I believe there are health issues regarding cancer and the constant proximity of the electric field with these, which I think is why electric blankets have fallen out of favor.
Really? It's 60Hz though....and lower frequency means longer wavelength, which generally means lower energy photons. 2.4GHz has some people concerned; UV light is verified to cause damage, and it's all the way up in the area of 900THz, thereabouts.
The main thing I've read about electric blankets is them unexpectedly catching fire. (Though really, when does one of them ever
expectedly ignite?)
And touch a oscilloscope probe sometime - you're already serving as an antenna for 60Hz EM radiation, among other frequencies.
Quick testing....
Ambient 60Hz pickup to my oscilloscope says I'm picking up about 0.56VAC (rms). With a heating pad on me, and really wrapping my limbs around it to soak up those delightful emanations, the voltage goes to 4.24V. Holding an extension cord in one hand boosted the voltage to 1.70V.
(And putting a hand near a CFL added some noise in the 66kHz range.)
Too bad I don't have any high-voltage lines or substations nearby; I'd love to see the induced voltage that line workers pick up.

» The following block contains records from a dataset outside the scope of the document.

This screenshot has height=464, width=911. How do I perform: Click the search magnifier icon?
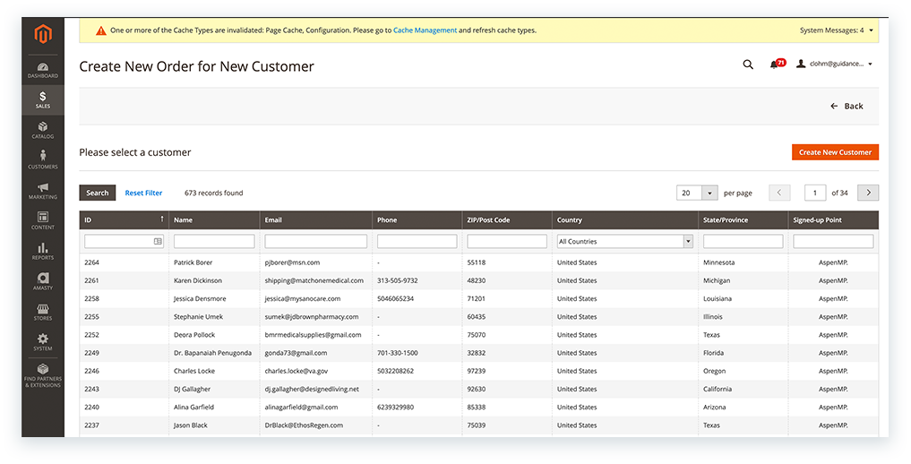(748, 64)
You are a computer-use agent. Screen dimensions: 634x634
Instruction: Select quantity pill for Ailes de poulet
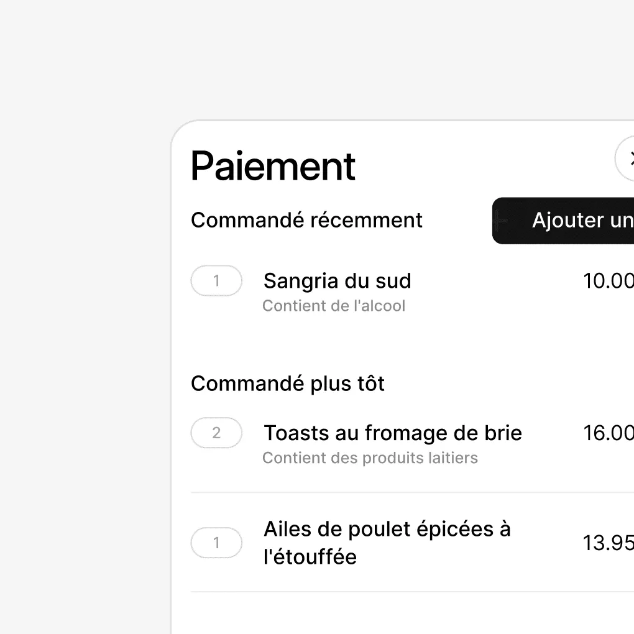pyautogui.click(x=216, y=543)
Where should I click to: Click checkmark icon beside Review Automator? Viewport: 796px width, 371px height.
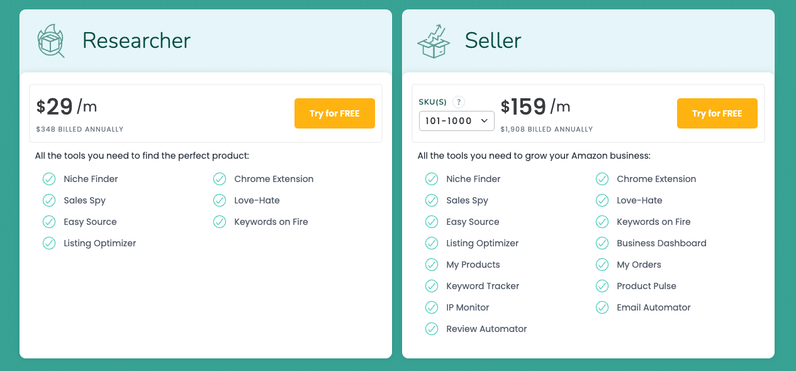pyautogui.click(x=432, y=329)
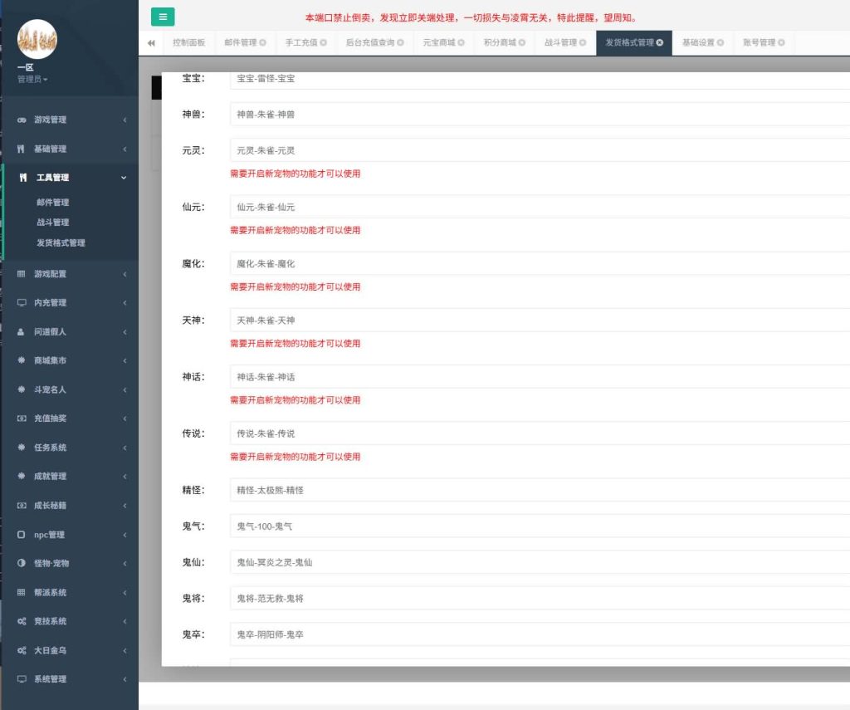Click the person icon beside 问道假人
Image resolution: width=850 pixels, height=710 pixels.
coord(21,331)

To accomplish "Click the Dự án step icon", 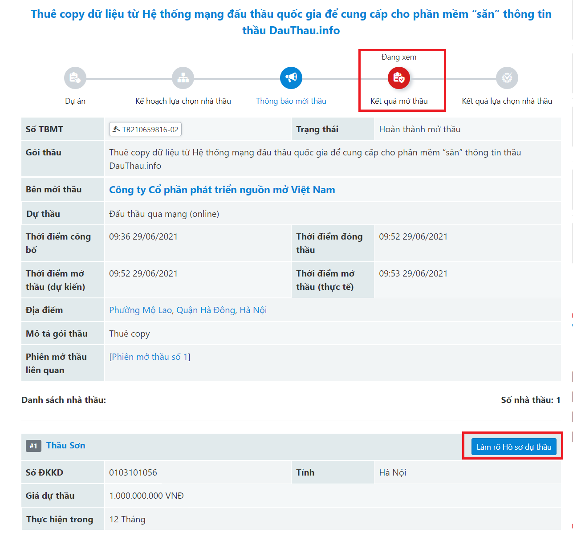I will click(x=75, y=78).
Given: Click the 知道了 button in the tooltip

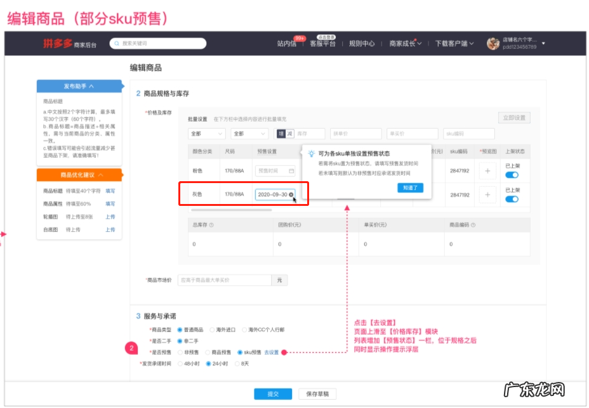Looking at the screenshot, I should (x=412, y=188).
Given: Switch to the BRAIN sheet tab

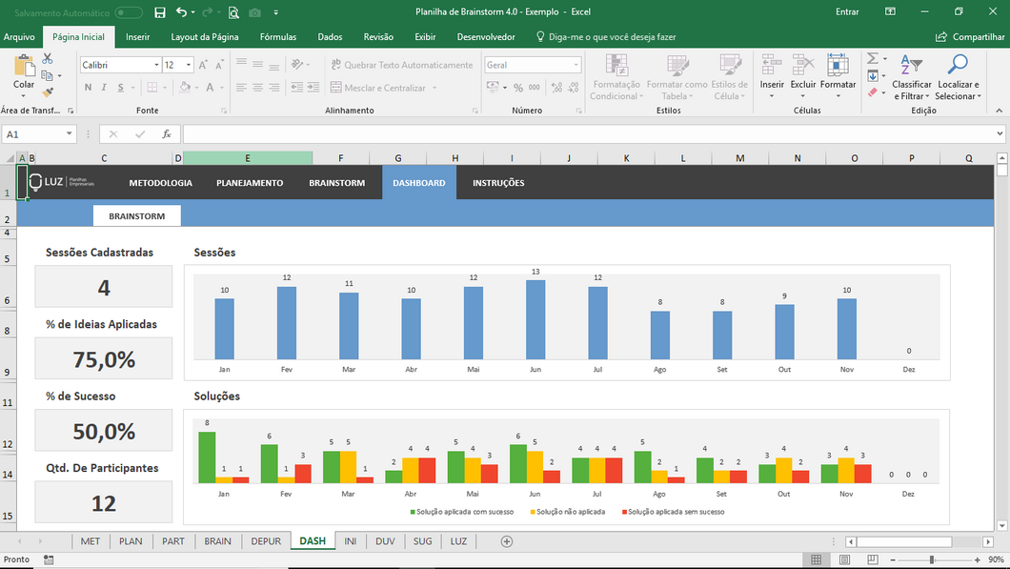Looking at the screenshot, I should (217, 541).
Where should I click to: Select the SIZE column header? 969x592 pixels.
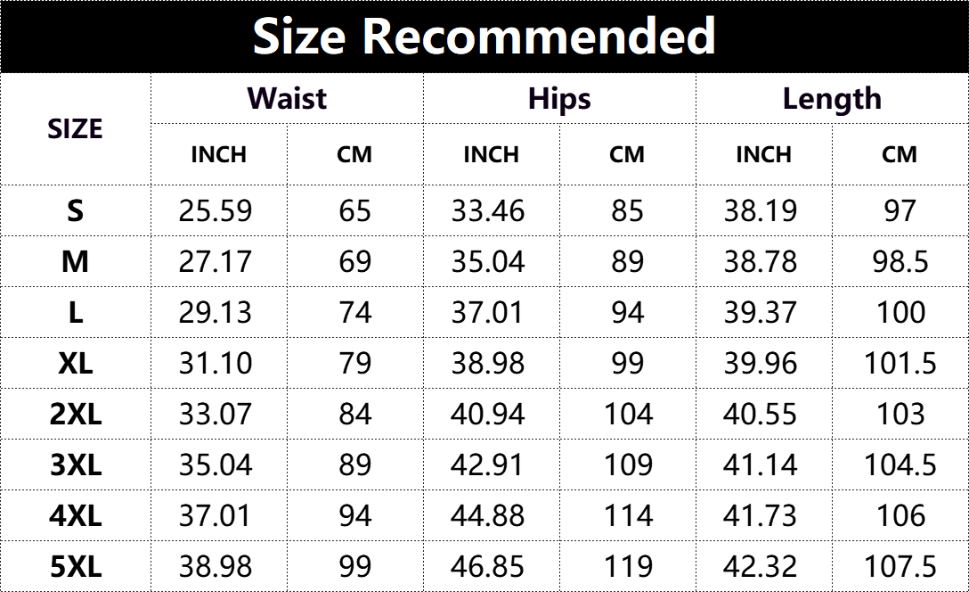point(75,129)
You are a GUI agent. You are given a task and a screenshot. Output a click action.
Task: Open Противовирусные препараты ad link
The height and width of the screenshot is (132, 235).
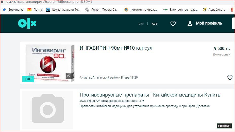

My guess is that it's going to be many times higher than anything you'd get from a blanket - those people should be getting some freaky kinds of cancer at alarming rates.

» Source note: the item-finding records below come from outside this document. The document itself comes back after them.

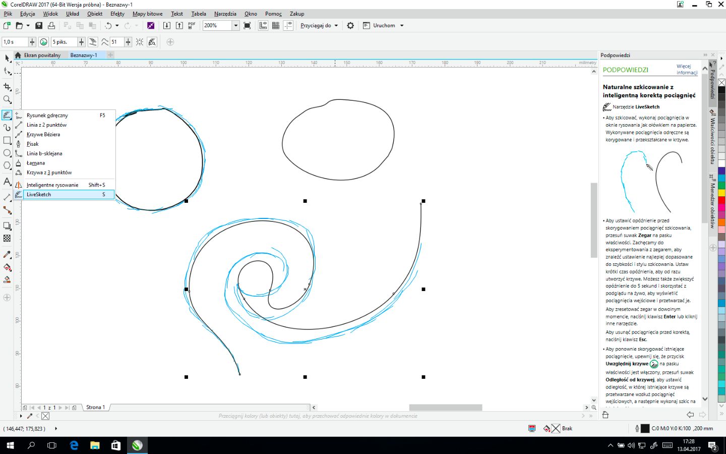The image size is (726, 454).
Task: Open the Efekty menu
Action: point(117,14)
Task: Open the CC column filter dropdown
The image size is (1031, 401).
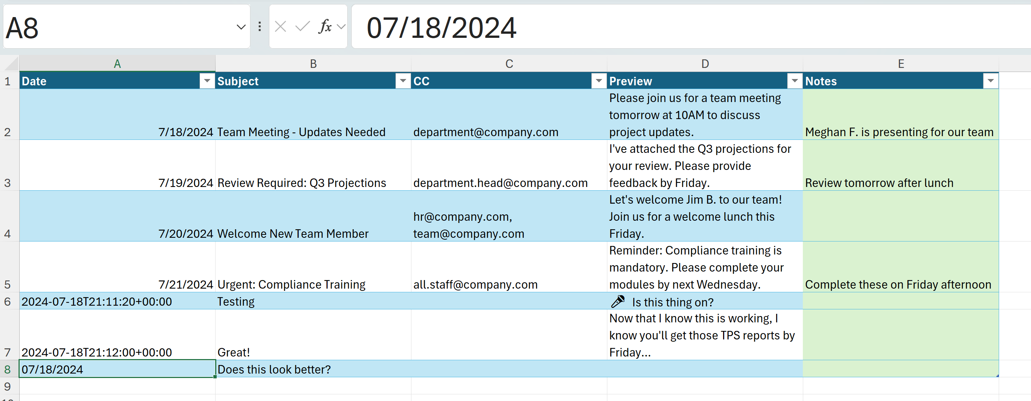Action: pyautogui.click(x=599, y=81)

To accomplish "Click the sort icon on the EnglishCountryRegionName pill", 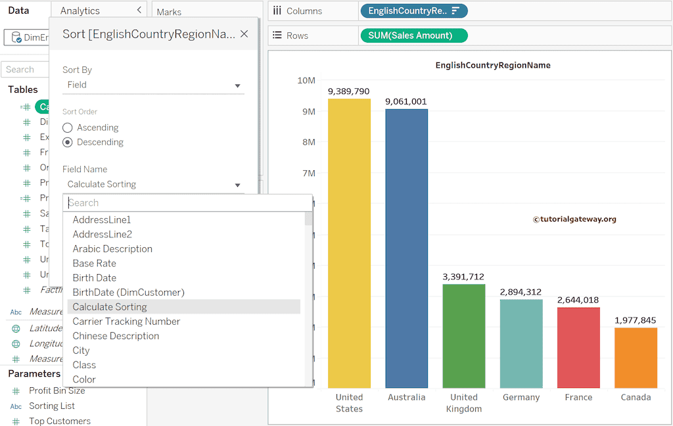I will [x=455, y=11].
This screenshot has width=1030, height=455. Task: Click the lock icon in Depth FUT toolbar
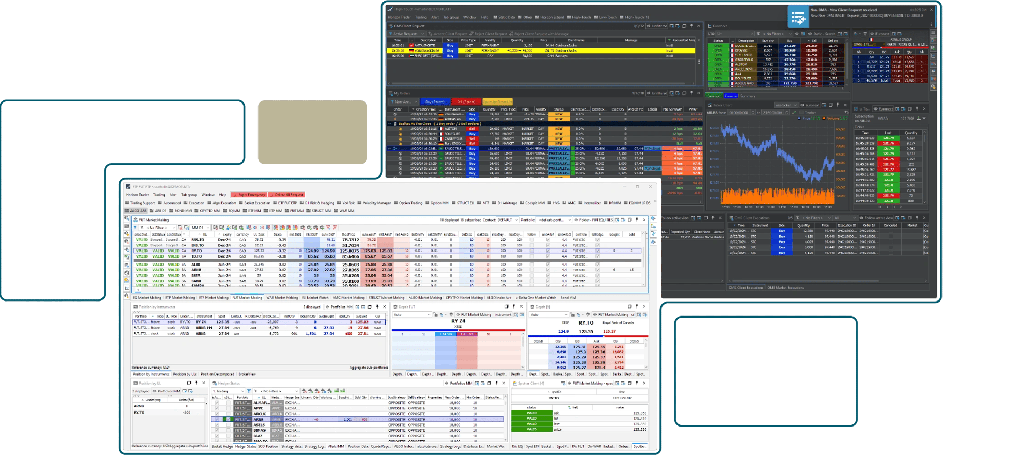(x=435, y=314)
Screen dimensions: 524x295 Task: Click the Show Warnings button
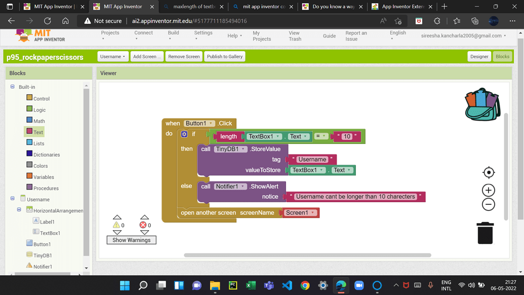tap(131, 240)
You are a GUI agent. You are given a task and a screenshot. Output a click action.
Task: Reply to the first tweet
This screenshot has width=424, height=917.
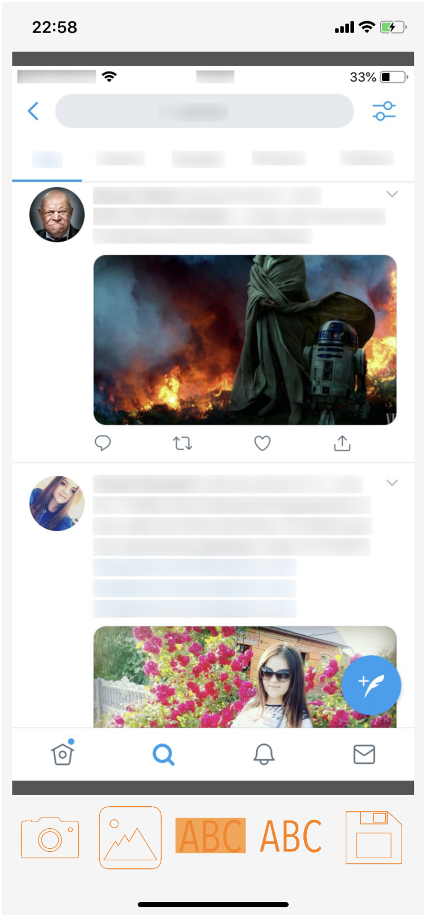coord(103,443)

And some of what I'm seeing during some top-notch Googling is either scam sites like Mercola.com, or else something like another one that says "Wiring in the home is generally located inside walls;
thus there is a barrier between individuals and the origin of the field."
Yes, a barrier that's quite transparent to the longwave (
really longwave: ~5,000km wavelength) radio frequencies coming from the wires. Other, more legitimate sites say that a few studies show a link between EMF and cancer; most say there's no link.
I'm leaning strongly toward the idea that the main threats from electric blankets are simple overheating, or catching fire.
Tangent: I'd love for them to restart a project that's been on hold for awhile at work - they've got me doing some work on some hardware and a programmable controller and for a 36kW heater array, for baking painted components. And I really get the idea that we're going to need more than that.